Work to be completed >> Every entry, from the first to the last, should be written out exactly.

The data >>
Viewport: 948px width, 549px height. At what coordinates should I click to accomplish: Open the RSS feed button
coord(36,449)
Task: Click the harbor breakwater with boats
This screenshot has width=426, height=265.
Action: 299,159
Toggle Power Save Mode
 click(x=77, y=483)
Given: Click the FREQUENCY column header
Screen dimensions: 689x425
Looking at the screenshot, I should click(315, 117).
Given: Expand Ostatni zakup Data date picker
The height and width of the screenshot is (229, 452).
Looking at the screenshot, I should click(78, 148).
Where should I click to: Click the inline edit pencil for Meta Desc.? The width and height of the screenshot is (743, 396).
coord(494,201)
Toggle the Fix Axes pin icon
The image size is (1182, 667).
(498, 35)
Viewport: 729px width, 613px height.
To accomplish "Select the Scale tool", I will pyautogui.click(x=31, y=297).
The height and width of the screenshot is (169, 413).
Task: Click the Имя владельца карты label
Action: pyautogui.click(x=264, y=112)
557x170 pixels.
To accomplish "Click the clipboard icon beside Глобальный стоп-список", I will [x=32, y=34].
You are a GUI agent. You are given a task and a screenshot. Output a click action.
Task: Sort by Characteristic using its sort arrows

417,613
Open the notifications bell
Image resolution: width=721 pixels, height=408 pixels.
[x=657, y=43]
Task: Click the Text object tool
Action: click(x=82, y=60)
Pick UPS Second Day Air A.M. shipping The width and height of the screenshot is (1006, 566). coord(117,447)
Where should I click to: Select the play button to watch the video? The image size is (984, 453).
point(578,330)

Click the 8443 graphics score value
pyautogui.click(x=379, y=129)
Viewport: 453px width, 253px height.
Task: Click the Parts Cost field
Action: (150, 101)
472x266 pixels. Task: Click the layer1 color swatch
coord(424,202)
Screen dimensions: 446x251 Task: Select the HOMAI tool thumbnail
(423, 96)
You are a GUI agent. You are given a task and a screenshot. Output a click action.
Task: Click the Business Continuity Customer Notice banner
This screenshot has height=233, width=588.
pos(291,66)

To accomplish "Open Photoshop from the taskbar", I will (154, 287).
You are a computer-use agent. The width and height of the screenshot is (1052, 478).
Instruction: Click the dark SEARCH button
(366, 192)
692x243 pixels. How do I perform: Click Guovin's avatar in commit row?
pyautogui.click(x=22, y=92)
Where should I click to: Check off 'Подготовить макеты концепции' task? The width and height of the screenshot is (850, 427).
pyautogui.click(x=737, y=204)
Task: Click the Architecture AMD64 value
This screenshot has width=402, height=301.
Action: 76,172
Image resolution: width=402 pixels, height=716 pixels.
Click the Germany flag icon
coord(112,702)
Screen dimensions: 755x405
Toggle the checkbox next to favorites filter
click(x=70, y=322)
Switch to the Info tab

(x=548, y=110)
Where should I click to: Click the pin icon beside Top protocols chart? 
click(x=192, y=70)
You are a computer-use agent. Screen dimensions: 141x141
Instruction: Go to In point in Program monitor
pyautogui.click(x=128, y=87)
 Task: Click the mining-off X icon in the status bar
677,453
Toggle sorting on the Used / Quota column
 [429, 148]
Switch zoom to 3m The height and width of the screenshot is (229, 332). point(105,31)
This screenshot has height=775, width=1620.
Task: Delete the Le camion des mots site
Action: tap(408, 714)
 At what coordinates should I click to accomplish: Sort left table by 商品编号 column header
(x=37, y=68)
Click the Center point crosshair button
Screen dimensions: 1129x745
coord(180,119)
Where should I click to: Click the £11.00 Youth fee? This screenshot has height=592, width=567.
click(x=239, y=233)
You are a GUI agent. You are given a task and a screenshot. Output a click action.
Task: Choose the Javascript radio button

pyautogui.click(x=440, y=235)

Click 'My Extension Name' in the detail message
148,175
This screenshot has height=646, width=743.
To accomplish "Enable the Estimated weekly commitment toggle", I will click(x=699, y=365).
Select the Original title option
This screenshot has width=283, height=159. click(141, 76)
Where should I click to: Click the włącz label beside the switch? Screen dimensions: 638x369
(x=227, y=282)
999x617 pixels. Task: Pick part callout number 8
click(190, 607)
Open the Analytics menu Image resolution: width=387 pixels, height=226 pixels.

Reply >>
Viewport: 948px width, 549px height. At what coordinates should I click to accomplish: Open the RSS feed button
coord(36,449)
Task: Click the harbor breakwater with boats
This screenshot has width=426, height=265.
Action: 299,159
Toggle Power Save Mode
 click(x=77, y=483)
Given: Click the FREQUENCY column header
Screen dimensions: 689x425
Looking at the screenshot, I should click(315, 117).
Given: Expand Ostatni zakup Data date picker
The height and width of the screenshot is (229, 452).
Looking at the screenshot, I should click(78, 148).
Where should I click to: Click the inline edit pencil for Meta Desc.? The width and height of the screenshot is (743, 396).
coord(494,201)
Toggle the Fix Axes pin icon
The image size is (1182, 667).
(498, 35)
Viewport: 729px width, 613px height.
To accomplish "Select the Scale tool", I will pyautogui.click(x=31, y=297).
The height and width of the screenshot is (169, 413).
Task: Click the Имя владельца карты label
Action: pyautogui.click(x=264, y=112)
557x170 pixels.
To accomplish "Click the clipboard icon beside Глобальный стоп-список", I will [x=32, y=34].
You are a GUI agent. You are given a task and a screenshot. Output a click action.
Task: Sort by Characteristic using its sort arrows

417,613
Open the notifications bell
Image resolution: width=721 pixels, height=408 pixels.
[x=657, y=43]
Task: Click the Text object tool
Action: click(x=82, y=60)
Pick UPS Second Day Air A.M. shipping The width and height of the screenshot is (1006, 566). coord(117,447)
Where should I click to: Select the play button to watch the video? The image size is (984, 453).
point(578,330)

Click the 8443 graphics score value
pyautogui.click(x=379, y=129)
Viewport: 453px width, 253px height.
Task: Click the Parts Cost field
Action: (150, 101)
472x266 pixels. Task: Click the layer1 color swatch
coord(424,202)
Screen dimensions: 446x251 Task: Select the HOMAI tool thumbnail
(423, 96)
You are a GUI agent. You are given a task and a screenshot. Output a click action.
Task: Click the Business Continuity Customer Notice banner
This screenshot has height=233, width=588.
pos(291,66)

To accomplish "Open Photoshop from the taskbar", I will (154, 287).
You are a computer-use agent. The width and height of the screenshot is (1052, 478).
Instruction: Click the dark SEARCH button
(366, 192)
692x243 pixels. How do I perform: Click Guovin's avatar in commit row?
pyautogui.click(x=22, y=92)
Where should I click to: Check off 'Подготовить макеты концепции' task? The width and height of the screenshot is (850, 427).
pyautogui.click(x=737, y=204)
Task: Click the Architecture AMD64 value
This screenshot has width=402, height=301.
Action: 76,172
Image resolution: width=402 pixels, height=716 pixels.
Click the Germany flag icon
coord(112,702)
Screen dimensions: 755x405
Toggle the checkbox next to favorites filter
click(x=70, y=322)
Switch to the Info tab

(x=548, y=110)
Where should I click to: Click the pin icon beside Top protocols chart? 
click(x=192, y=70)
You are a computer-use agent. Screen dimensions: 141x141
Instruction: Go to In point in Program monitor
pyautogui.click(x=128, y=87)
 Task: Click the mining-off X icon in the status bar
677,453
Toggle sorting on the Used / Quota column
 [429, 148]
Switch zoom to 3m The height and width of the screenshot is (229, 332). point(105,31)
This screenshot has height=775, width=1620.
Task: Delete the Le camion des mots site
Action: tap(408, 714)
 At what coordinates should I click to accomplish: Sort left table by 商品编号 column header
(x=37, y=68)
Click the Center point crosshair button
Screen dimensions: 1129x745
coord(180,119)
Where should I click to: Click the £11.00 Youth fee? This screenshot has height=592, width=567.
click(x=239, y=233)
You are a GUI agent. You are given a task and a screenshot. Output a click action.
Task: Choose the Javascript radio button

pyautogui.click(x=440, y=235)

Click 'My Extension Name' in the detail message
148,175
This screenshot has height=646, width=743.
To accomplish "Enable the Estimated weekly commitment toggle", I will click(x=699, y=365).
Select the Original title option
This screenshot has width=283, height=159. click(141, 76)
Where should I click to: Click the włącz label beside the switch? Screen dimensions: 638x369
(x=227, y=282)
999x617 pixels. Task: Pick part callout number 8
click(190, 607)
Open the Analytics menu Image resolution: width=387 pixels, height=226 pixels.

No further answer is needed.